Building Upon School and Community Connections
As schools and districts across the country experience teacher shortages, they often struggle to keep schools appropriately staffed to recruit and retain mission-aligned and context-ready teachers who reflect their school makeup. For school and districts serving urban, high needs communities, this challenge compounds significantly.
With five high schools in our network of 31, our focus on educational outcomes includes creating space within the bounds of the school building and the school day for postsecondary planning and preparation. With support from strong postsecondary partners like YearUp, One Goal, and One Million Degrees, we amplify the impact that we can have. However, part of our work is also to continuously improve upon building AUSL school and community connections. Learn below about one such avenue for our high-schoolers: Academic Cafes.

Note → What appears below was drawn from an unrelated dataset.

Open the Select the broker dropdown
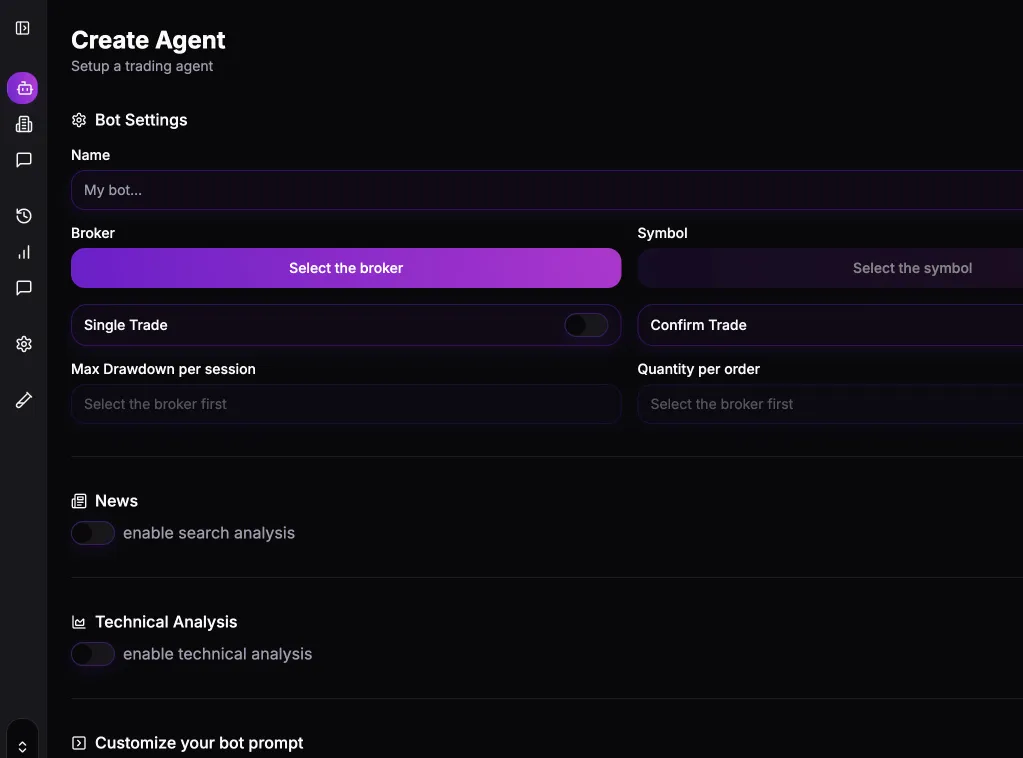This screenshot has width=1023, height=758. (x=346, y=268)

AUSL’s Wendell Phillips Academy High School is a Bronzeville community institution, providing access and opportunity to students since 1904. In SY16-17, as an opportunity to build upon those deep community connections and support students in meeting individual needs and charting the path to postsecondary success, Phillips implemented “Academic Cafes”. These “cafes” bring adults across the community into the high school to engage and problem-solve with senior students about their behavior, attendance, and grades to ensure progress toward and planning for individual postsecondary success while having authentic and honest conversation. This is also an opportunity for school leaders to gather additional qualitative and quantitative data from and about their students to then be able to better target ongoing, class-wide support.
Last school year, the success of Phillips’ Academic Cafes inspired AUSL’s Collins Academy to implement something similar. This year, with the support of Andrea Yarbrough, AUSL’s Manager of Postsecondary Supports, Collins evolved upon the concept to the delight of the students and adults involved for their first cafe.
A New Student-Adult Engagement Opportunity
“My experience in postsecondary success work is that students thrive when their pathway is grounded in a passion or dream that they’ve had an opportunity to explore,” says Yarbrough. “Sometimes that exploration first comes through [these types of] conversations that challenge and push student thinking about their preparation to pursue their dreams.” Working with Emily Gottlieb, postsecondary coach at Collins, and other members of the senior grade-level team, Collins decided to change things up. “We decided that sometimes seniors get bombarded with questions about their post-secondary plans and hounded to check off tasks to ensure there is a plan in place; however, we rarely take the time to ask them questions about their passions, strengths, hopes, and dreams for the future. We decided to make that the focus of this fall’s Academic Cafe,” says Gottlieb.
I learned things about students that I had no idea about. For example, [the student I spoke with] loves film. We spent…the whole time talking about why he loves film and how he wants to be a director some day.
I really liked [speaking with] Ms. House. She was so nice and talked to me about my dream of using art and poetry as therapy for children. She also [shared] what she does as a community organizer.
I had a good talk with Ms. Garrett – she [motivated] me to keep doing well in school…she told me I had a bright future. I really liked the whole experience.
In addition to Collins building on the original concept of the Academic Cafe, Phillips has also experimented to build a stronger school-based community by asking senior students to sit alongside staff to engage in similar conversations with their freshman and sophomore counterparts. Broadening the scope and focus of the Academic Cafe across both Collins and Phillips has enabled richer conversations that empower students to focus on, discuss, and ultimately make decisions about their postsecondary pathway.
I believe that this experience has truly prepared our students to be able to vocalize their dreams and desires. Half the battle of achieving a goal is being able to verbalize them. My students took a step closer to realizing their aspirations thanks to the Cafe.
-Principal of Collins Academy High School, Lakenya Sharpe
Yarborough acknowledges that “the traditional format…in which students have an opportunity to check-in about their academic status and whether they are on track is extremely important as well. [Both approaches together] allow us to support students more holistically.” As such, Collins plans for the next Academic Cafe to “focus more on getting [students] to complete concrete steps [like] making sure they are submitting enrollment deposits, verifying their FAFSAs, making transportation arrangements to get to school, etc.” as students prepare to graduate next summer, but also looks to make this new approach a staple of all fall Academic Cafes going forward.
Additionally, as a network, this school year, all of our five high schools, for the first time, have or will conduct Academic Cafes through the generous support of AT&T’s Aspire program. We look forward to sharing these learnings and evolving our network vision for this valuable time with students to support and give voice to their aspirations.